Halo Infinite’s battle pass is free, but the majority of its rewards are behind a paywall, most of which were free through gameplay in every previous Halo game.

Stephen Howe, Reporter

Ever since “Fortnite” dropped in 2017, battle passes have become a staple in “games-as-a-service” and free-to-play games. Conceptually, they work, but battle passes are becoming more disruptive as they become more prevalent.

A battle pass offers a free, tier-based progression system in free or cheap video games over a “season,” which usually last a few months, with most of those tiers offering some kind of cosmetic item with bonus rewards for a price, allowing a developer to make money off their game that otherwise would not bring in much or any profit.

Battle passes aren’t as bad as loot boxes, virtual boxes with a random reward often purchasable with real money, but they are just as obnoxious, especially in paid games. 

Instead of just playing the game and earning rewards through progress, battle passes are limited and are replaced by a new one every few months. Players only have so much time to level up and get the rewards before the pass expires and they miss out. People refer to this artificially driven engagement as FOMO, short for fear of missing out.

The best example of a super disruptive battle pass system is in the game “Halo Infinite.” Unlike previous entries in the series, “Halo Infinite” forgoes the normal performance based progression system in favor of a battle pass. Instead of playing matches and performing well, players instead can only earn experience towards their progression through completing challenges, such as killing 20 players in a specific mode or playing a certain amount of a specific type of match. 

This sounds okay in theory, but matches are unpredictable so something as simple as “win three games of Team Deathmatch” can take anywhere from one hour to four, depending on the teammates you get paired with. Rather than letting the player play how they want to earn rewards, they are now funneled into playing in ways they might not want to if they hope to progress in the season. 

The game’s free battle pass alternative contains a mere fraction of the amount of rewards available in the game, despite developer 343 Industries promising “millions of customization options.” This is done to artificially drive player engagement through fear of missing out and bring in money selling items that were free in previous games, especially in “The Master Chief Collection.”

Games have always been about money, but these days it’s so blatant and heavy-handed. Battle passes need limited, seasonal content to keep players engaged because if they aren’t participating, they won’t get any rewards. There have been timed exclusive events in games before battle passes got popular, but they were much fewer and far in between, and it made the rewards for these events felt special. 

At this point, it feels like there are more time-limited items in games than there are base-game items you can earn through gameplay. There is little respect for the players’ time in live service. This kind of thing would be fine if the game in question is free, but paid games having battle passes and all these limited events and items makes it feel more like a money-grabbing scheme than a game. 

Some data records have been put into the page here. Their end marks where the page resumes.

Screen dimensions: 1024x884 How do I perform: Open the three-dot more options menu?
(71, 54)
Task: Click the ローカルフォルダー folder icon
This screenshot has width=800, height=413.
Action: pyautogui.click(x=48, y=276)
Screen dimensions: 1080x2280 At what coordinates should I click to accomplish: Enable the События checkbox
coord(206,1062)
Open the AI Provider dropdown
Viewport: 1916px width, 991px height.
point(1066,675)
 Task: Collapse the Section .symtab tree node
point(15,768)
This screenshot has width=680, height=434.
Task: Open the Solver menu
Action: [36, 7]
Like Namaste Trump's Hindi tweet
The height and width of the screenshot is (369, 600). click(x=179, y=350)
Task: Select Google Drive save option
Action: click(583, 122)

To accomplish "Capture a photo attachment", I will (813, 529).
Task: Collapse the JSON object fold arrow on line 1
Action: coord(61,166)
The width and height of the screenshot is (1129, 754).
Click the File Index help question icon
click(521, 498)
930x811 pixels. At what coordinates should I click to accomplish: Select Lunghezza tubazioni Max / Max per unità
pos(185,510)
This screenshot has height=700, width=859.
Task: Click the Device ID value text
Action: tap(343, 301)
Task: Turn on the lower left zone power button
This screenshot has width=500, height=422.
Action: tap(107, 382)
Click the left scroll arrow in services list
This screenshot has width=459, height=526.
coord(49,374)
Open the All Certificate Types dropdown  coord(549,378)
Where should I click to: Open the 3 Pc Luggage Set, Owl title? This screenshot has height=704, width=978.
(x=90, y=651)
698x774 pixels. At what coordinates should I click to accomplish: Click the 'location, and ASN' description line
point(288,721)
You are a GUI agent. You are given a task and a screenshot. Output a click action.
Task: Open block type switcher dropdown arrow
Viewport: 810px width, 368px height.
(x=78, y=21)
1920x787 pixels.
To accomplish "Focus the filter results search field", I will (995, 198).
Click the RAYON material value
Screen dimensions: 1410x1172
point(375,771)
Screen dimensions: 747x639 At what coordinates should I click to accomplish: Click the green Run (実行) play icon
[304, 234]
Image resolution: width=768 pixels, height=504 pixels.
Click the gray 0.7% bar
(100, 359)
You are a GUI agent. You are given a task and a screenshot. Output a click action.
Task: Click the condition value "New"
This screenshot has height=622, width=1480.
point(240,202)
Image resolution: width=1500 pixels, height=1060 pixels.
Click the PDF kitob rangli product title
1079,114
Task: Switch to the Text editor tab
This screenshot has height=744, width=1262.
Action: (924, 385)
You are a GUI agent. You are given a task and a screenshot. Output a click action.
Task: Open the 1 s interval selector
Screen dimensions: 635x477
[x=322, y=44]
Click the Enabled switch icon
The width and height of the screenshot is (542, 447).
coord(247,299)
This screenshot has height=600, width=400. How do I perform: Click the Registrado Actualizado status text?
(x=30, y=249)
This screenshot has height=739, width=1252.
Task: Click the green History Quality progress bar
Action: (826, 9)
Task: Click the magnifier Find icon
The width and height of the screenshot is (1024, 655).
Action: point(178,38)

Even though battle passes are largely terrible these days, there are instances where they work and are valid forms of monetization. In games like “Fortnite”, the battle royale game is free to play and does not have any sort of paid gameplay advantages. Same with “Rocket League,” a free to play game about playing soccer with cars. While “Halo Infinite” is free to play too, the franchise has a 10 year precedent for not being free, so to have a main entry game with progression locked behind paywalls rubs a lot of people the wrong way.

Battle Passes are overall a cancer on the current era of AAA gaming. Games that once prided themselves on quality are prioritizing money over gameplay. Instead of relying on manipulative monetization, games should go back to providing everything at launch and any additional content be provided through DLC. Two new games that came out, “Elden Ring” and “Tiny Tina’s Wonderlands,” have shown this is possible. Both games launched as complete packages with no microtransactions, and are major successes. “Elden Ring” is seen as a Game of the Year contender, and “Tiny Tina’s Wonderlands” is the most well received “Borderlands” game since “Borderlands 2.” 

“Halo Infinite,” launched with the least content in the entire series, with most of said content being $5.00-$20.00 cosmetic bundles on the item store, and now the game’s population is declining due to crippling lack of content for a live service title.

Battle Passes are a legitimate form of monetization for video games that don’t cost anything to play, but there are much less toxic and sustainable models for paid games that don’t have to involve butchering the experience or shamelessly raiding wallets.